§ **REQUIREMENT**
Copy every line from the one that holds "You are a computer-use" to the end of the records below, exactly and with nothing else, but without any pictures.

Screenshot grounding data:

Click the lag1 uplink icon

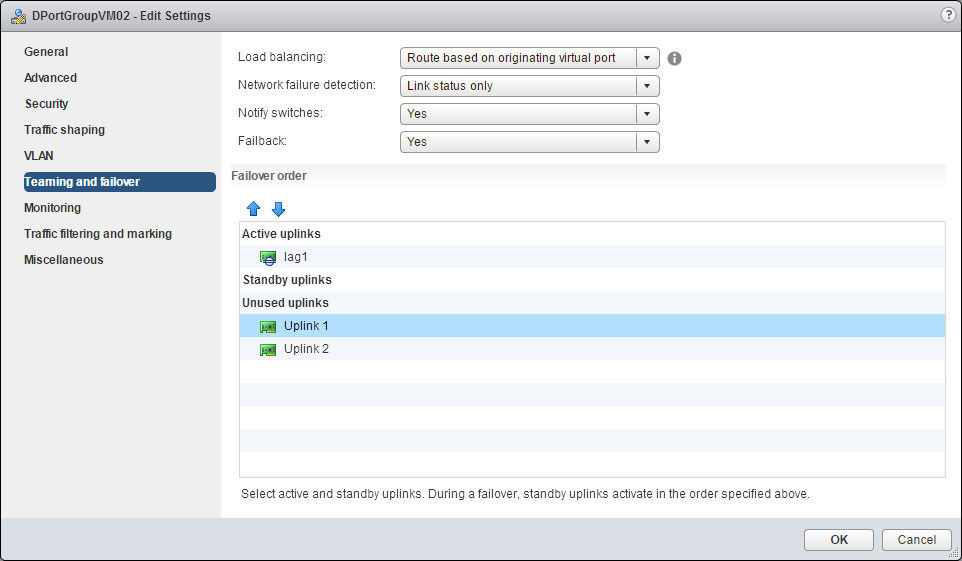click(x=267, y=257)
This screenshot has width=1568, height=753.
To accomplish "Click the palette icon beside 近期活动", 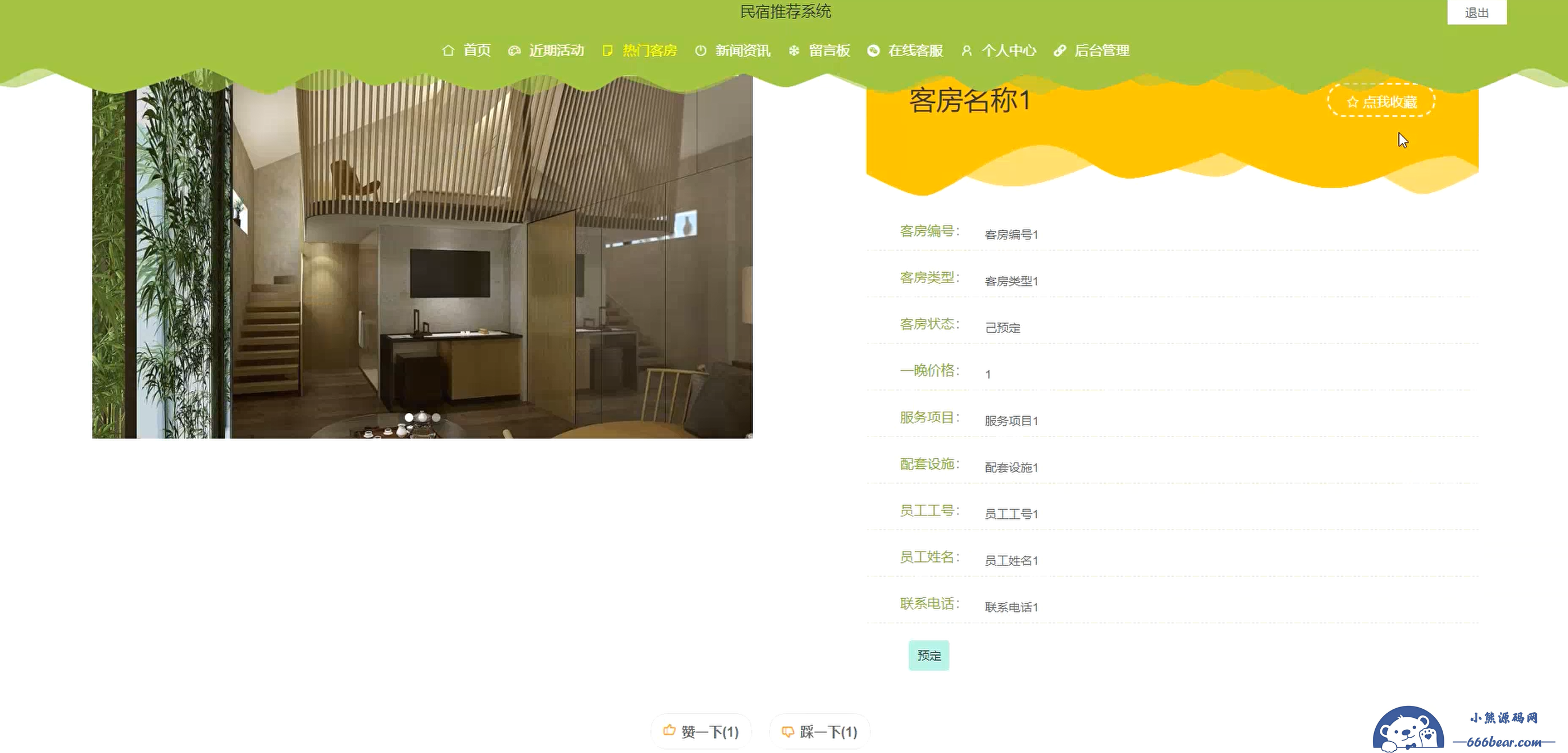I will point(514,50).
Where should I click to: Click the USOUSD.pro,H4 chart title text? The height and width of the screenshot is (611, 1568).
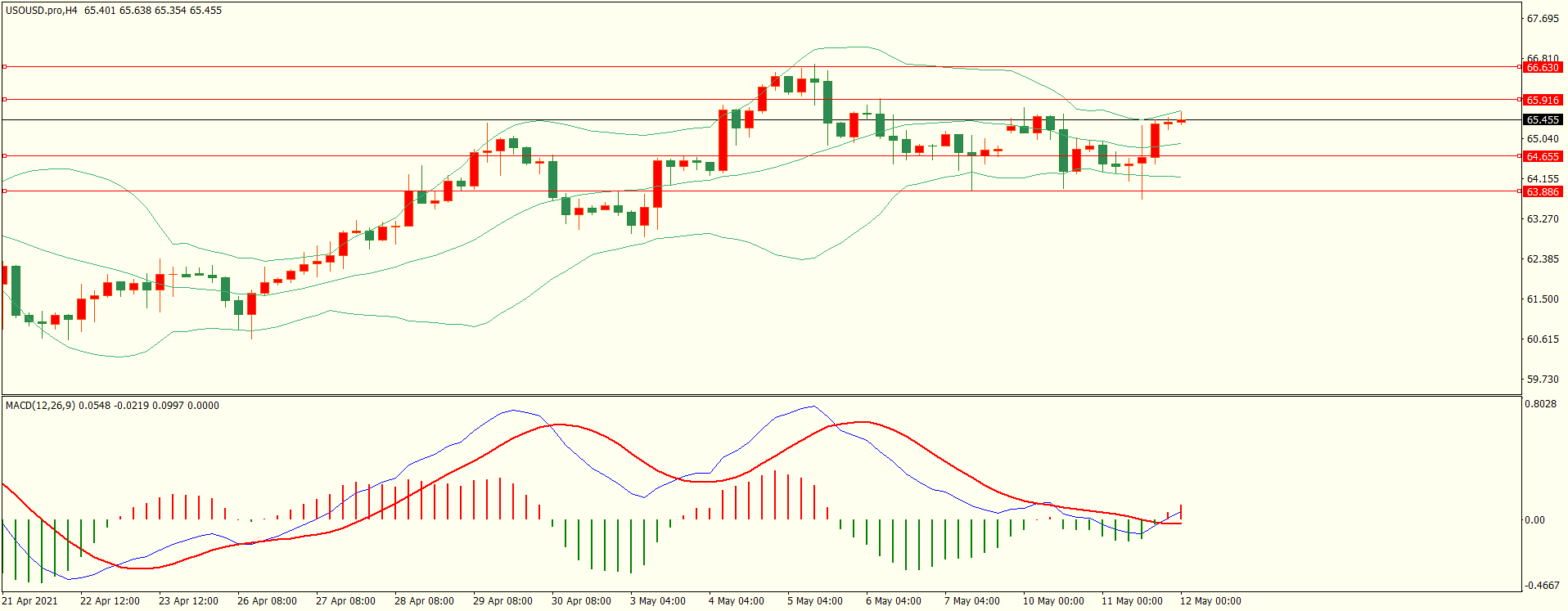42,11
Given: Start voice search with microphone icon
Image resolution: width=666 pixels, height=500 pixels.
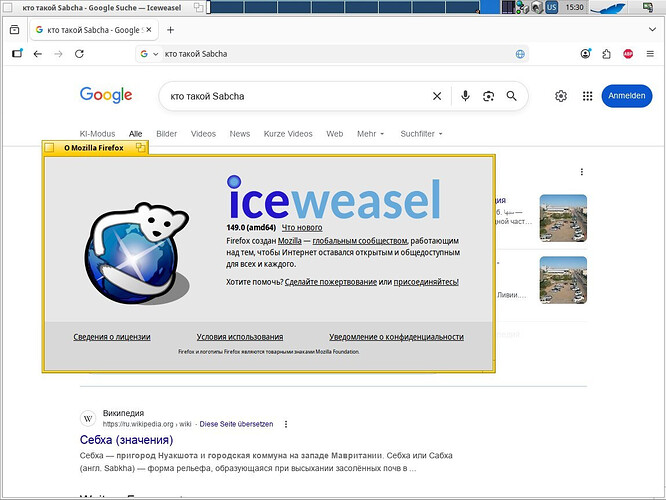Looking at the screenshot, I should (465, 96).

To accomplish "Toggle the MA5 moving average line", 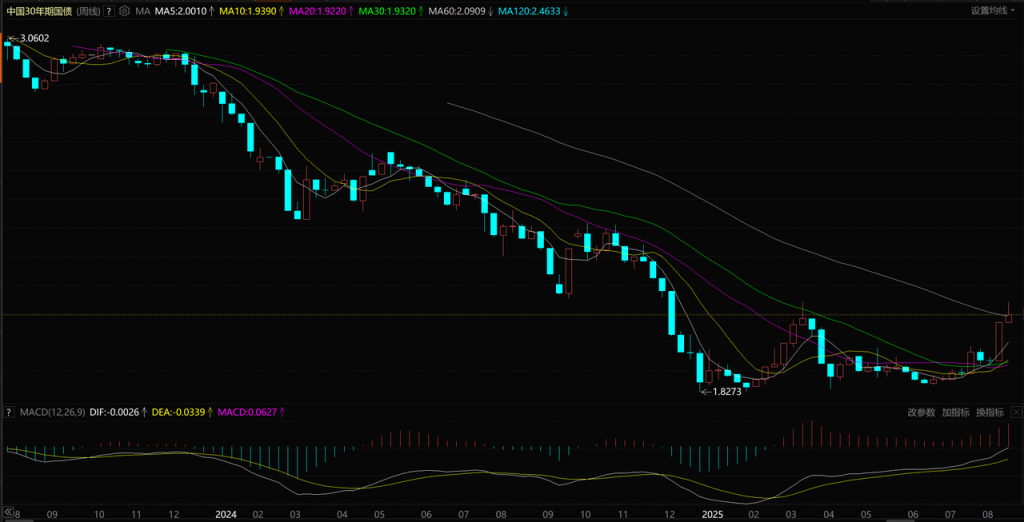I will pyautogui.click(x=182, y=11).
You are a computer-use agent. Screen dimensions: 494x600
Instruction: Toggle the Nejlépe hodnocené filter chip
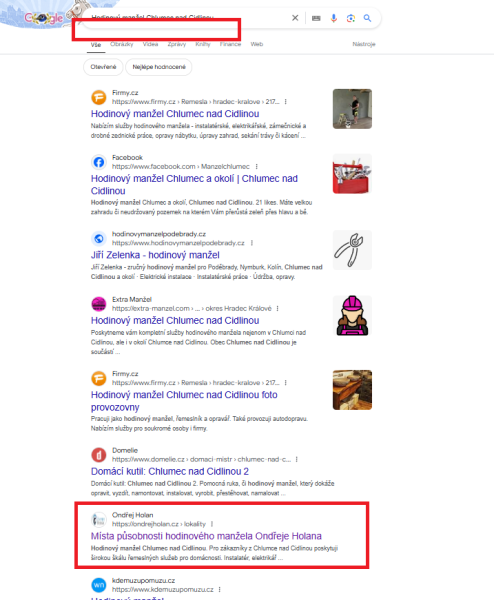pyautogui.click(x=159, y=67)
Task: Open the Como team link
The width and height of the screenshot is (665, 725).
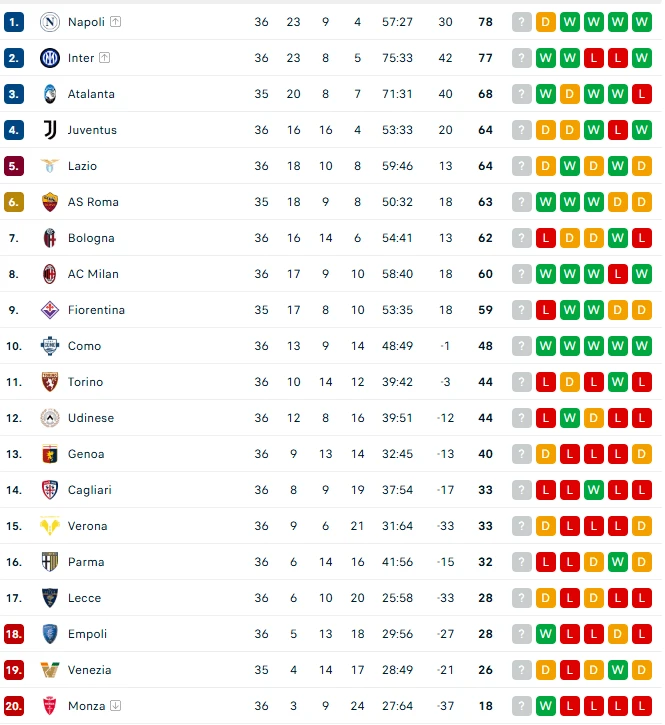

§ **SOLUTION FOR THIS TASK**
You are a computer-use agent. Screen dimensions: 494x600
Instruction: Toggle the Nejlépe hodnocené filter chip
pyautogui.click(x=159, y=67)
Task: Open the Como team link
The width and height of the screenshot is (665, 725).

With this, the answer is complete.